I'm working with a Firebird 2.5 database and recently I caught a "wrong practice" which was using binary blobs
(sub type 0
) to store big texts.
Even though there is not actually a problem with doing that, binary blobs won't store enconding and that can cause issues, specially when you're working with third party libraries, like node-firebird
.
Our database is WIN1252
encoded, a legacy practice from more than 10 years ago. Since these are huge databases, converting to UTF8
is something that we just can't takle at the moment.
I found out that Firebird has support for a different type of blob
(sub type 1
) which are defined as Text
and support proper encoding.
I started converting those binary blobs to text blobs with the proper encoding, created another field, updated the data from one to the other, renamed the old and then renamed the new field as the old one, should've been easy right?
Nope. Now, whenever we perform queries on that field using LIKE
or CONTAINING
, we get the following exception:
Cannot transliterate character between character sets.
I've come to understand that this is because some of the data stored in that field is considered UTF8
and some UTF8 characters can't be translated to WIN1252.
Just to sanity check, I created a new table, added a field using the same domain as the field I described earlier, added some records manually and performed the LIKE/CONTAINING queries, worked like a charm.

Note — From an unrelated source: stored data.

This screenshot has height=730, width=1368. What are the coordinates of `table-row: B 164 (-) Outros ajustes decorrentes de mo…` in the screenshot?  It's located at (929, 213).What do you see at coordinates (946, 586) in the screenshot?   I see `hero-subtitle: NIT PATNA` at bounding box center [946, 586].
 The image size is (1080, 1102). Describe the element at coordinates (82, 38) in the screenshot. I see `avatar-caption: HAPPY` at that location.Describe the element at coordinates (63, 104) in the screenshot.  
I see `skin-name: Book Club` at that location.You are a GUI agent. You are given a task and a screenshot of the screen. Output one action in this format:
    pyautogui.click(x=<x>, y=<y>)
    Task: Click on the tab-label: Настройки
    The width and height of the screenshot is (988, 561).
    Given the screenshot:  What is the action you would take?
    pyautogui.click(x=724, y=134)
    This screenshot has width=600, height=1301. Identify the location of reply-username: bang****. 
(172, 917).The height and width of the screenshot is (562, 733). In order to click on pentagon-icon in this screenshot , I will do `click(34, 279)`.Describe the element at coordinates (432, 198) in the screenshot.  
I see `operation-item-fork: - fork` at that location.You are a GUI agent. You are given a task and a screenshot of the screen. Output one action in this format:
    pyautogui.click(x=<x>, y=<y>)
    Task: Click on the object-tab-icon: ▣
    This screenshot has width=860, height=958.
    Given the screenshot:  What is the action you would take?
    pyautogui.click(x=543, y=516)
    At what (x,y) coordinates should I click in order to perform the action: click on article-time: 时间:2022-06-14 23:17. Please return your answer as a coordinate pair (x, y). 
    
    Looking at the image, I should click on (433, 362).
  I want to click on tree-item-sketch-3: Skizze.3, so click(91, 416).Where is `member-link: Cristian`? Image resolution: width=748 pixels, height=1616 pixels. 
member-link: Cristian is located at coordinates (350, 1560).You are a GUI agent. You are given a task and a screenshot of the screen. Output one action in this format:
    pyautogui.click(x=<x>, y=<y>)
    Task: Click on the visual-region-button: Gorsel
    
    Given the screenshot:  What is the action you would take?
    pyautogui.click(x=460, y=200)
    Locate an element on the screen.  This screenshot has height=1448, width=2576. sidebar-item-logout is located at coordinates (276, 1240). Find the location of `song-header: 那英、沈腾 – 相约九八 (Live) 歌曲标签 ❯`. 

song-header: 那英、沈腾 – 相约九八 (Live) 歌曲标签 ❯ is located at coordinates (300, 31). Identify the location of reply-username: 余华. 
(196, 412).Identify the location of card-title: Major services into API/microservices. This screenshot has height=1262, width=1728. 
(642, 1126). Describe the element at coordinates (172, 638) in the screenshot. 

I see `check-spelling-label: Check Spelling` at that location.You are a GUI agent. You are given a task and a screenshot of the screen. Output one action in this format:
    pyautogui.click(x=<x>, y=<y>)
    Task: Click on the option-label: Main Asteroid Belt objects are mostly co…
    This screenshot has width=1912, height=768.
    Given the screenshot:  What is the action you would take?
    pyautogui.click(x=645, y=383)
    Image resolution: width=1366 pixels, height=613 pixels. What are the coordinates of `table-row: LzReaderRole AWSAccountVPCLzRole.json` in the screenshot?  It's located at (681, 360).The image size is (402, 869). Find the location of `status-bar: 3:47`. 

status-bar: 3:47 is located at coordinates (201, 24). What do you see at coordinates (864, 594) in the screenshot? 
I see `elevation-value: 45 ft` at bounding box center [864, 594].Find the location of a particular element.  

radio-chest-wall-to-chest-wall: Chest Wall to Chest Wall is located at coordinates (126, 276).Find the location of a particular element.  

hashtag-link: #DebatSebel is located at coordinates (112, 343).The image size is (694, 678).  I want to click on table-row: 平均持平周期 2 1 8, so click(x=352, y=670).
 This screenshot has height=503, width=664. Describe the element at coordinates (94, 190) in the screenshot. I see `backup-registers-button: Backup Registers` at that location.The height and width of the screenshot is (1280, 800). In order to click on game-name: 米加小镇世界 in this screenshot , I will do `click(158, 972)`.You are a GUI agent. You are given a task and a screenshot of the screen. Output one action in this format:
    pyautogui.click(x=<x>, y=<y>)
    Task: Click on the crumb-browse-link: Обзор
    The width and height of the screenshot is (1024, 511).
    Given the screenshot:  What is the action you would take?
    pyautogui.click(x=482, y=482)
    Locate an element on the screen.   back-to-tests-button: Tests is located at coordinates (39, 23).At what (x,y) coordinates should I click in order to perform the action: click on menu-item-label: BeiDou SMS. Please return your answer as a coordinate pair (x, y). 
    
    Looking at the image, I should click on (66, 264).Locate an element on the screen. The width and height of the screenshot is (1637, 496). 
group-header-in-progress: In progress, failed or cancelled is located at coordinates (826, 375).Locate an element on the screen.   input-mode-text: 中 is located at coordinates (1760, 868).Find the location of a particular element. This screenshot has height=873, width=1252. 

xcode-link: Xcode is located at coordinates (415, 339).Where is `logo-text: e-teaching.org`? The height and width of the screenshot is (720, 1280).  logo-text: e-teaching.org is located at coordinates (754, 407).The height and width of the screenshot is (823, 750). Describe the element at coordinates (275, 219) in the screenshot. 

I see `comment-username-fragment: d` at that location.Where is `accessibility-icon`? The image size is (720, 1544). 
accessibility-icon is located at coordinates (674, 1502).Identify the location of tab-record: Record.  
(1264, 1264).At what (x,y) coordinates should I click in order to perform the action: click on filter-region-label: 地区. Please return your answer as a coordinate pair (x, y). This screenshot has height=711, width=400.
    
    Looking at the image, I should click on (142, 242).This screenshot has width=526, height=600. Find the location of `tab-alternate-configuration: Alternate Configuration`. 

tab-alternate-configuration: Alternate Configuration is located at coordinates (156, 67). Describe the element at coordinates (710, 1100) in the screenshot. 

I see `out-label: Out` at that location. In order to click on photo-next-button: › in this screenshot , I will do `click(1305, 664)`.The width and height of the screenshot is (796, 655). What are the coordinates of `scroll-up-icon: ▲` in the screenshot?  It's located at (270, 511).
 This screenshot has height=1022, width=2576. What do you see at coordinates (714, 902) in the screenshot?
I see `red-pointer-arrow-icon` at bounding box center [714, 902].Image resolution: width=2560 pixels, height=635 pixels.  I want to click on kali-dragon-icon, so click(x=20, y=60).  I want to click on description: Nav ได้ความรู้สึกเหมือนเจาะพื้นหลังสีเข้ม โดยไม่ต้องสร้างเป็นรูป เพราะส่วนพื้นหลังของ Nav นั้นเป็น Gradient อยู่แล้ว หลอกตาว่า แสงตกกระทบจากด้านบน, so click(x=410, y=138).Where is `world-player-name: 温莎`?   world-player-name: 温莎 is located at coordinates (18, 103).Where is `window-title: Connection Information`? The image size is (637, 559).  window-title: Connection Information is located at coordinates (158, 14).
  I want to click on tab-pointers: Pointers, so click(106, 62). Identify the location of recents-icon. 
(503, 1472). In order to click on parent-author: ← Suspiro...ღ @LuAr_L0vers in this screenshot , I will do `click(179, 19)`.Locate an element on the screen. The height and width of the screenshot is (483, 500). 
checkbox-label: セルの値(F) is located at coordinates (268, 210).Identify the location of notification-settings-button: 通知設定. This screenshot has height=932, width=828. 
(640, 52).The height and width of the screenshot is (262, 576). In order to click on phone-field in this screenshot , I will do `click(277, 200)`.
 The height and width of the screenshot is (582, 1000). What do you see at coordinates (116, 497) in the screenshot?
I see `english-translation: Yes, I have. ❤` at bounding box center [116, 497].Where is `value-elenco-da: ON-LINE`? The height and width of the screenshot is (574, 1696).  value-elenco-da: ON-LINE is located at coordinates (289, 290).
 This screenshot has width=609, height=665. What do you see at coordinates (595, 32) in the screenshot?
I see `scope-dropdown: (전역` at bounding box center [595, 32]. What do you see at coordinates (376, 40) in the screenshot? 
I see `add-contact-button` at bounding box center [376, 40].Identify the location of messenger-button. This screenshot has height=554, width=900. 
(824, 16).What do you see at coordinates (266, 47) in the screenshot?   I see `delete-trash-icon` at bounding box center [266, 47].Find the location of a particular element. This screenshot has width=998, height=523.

What I want to know is how to properly transfer my data from one field to the other encoding it to WIN1252 so that I can perform those type of queries again.
(We managed to temporarily get around that issue casting the new field to the same domain as the old one when performing the LIKE/CONTAINING queries, thankfully it started working again)
I don't know if this will help, but here's the DDL for both domains:
The new BLOB Text field
CREATE DOMAIN D_BLOB AS
BLOB SUB_TYPE 1 SEGMENT SIZE 80 CHARACTER SET WIN1252
COLLATE WIN1252;
The old BLOB Binary field
CREATE DOMAIN D_MEMO AS
BLOB SUB_TYPE 0 SEGMENT SIZE 80;
1 Answer 1
Never mind guys, the issue was that SOME characters in the field were badly encoded and were taken from a poorly setup connection to the database, in this case, they used RUSSIAN_CHARSET to connect to our WIN1252 database and edited some triggers and procedures that contained strings, those strings then became corrupted and that corruption was inserted into the field, causing the issue.
When the field was a binary blob, no problem. But when we imposed an WIN1252 encoding on it, it caused the issue.